Innovative soaking-enhanced carbonated water flooding for EOR and CO2 storage

Abstract

This study introduces an innovative soaking-enhanced carbonated water flooding protocol, which significantly enhances oil recovery and CO₂ sequestration by incorporating a soaking stage. The effects of soaking-enhanced carbonated water flooding on oil recovery and CO₂ sequestration were systematically examined through sand-packed tube flooding experiments under varying CO₂ concentrations, reservoir permeabilities, and oil viscosities. The results demonstrate that the soaking stage significantly enhances the performance of carbonated water flooding, improving both oil recovery and CO₂ sequestration across all tested scenarios. This enhancement is achieved by extending the interaction time between carbonated water and reservoir fluids, allowing dissolved CO₂ to fully diffuse into the oil phase. The CO₂-enriched oil undergoes viscosity reduction and volumetric expansion, collectively enhancing oil mobility and recovery efficiency.
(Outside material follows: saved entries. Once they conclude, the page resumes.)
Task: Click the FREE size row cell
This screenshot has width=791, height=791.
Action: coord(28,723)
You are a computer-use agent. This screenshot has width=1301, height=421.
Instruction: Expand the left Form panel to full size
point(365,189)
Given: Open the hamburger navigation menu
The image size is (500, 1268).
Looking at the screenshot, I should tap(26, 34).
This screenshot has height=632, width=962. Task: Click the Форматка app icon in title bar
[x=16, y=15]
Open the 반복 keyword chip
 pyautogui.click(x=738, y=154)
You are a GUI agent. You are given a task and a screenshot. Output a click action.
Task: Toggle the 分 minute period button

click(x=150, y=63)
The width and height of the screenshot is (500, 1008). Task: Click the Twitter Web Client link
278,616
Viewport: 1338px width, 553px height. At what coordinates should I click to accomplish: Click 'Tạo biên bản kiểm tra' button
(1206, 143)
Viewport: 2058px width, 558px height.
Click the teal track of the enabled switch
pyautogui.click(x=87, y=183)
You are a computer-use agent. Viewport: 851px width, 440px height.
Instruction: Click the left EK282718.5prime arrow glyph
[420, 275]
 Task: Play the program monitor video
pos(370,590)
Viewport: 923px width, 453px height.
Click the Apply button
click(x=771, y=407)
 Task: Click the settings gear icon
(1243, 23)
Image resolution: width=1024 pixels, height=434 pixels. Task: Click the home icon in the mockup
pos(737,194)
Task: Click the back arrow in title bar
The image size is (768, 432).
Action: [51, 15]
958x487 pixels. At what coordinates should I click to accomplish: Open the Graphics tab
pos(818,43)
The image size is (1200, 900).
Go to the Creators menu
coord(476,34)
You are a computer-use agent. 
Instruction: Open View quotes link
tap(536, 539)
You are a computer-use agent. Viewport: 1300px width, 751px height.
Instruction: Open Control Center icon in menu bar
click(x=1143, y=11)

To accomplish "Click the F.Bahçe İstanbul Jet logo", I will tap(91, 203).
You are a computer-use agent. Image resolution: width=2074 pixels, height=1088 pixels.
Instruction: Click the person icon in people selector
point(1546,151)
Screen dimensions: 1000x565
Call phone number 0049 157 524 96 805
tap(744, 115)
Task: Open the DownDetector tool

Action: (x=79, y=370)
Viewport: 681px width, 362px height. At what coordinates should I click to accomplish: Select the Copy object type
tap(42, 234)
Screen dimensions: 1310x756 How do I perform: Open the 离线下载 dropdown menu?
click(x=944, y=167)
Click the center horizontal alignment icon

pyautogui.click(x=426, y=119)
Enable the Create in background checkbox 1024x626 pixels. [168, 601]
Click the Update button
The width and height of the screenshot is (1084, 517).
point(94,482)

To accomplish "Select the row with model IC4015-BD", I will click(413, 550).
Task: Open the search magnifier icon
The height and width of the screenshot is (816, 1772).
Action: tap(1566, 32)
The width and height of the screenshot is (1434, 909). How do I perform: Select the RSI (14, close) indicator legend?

Simultaneously, pressure equilibration during soaking redistributes CO₂ into micropores and dead-end spaces, increasing storage efficiency and minimizing gas release. These effects are evident in production dynamics, where soaking leads to rapid recovery of oil production, significant reductions in water cut, and minimized gas release. The benefits of soaking are particularly pronounced under conditions of higher CO₂ concentrations, higher reservoir permeability, and lower oil viscosity. For instance, at 0.8 mol/L CO₂, oil recovery increased from 56.35 % to 73.38 %, and CO₂ storage rose from 0.12 to 0.16 pore volumes. High-permeability reservoirs (2103 mD) achieved oil recoveries of 85.12 % and CO₂ storage of 0.18 pore volumes, while low-viscosity oils (16.1 mPa s) exhibited recoveries of 84.40 % and storage efficiencies of 0.19 pore volumes. In summary, the soaking-enhanced carbonated water flooding protocol provides a robust and scalable solution for enhancing oil recovery and CO₂ sequestration. Its broad applicability and adaptability to diverse reservoir conditions make it a transformative technology for sustainable energy production and carbon management.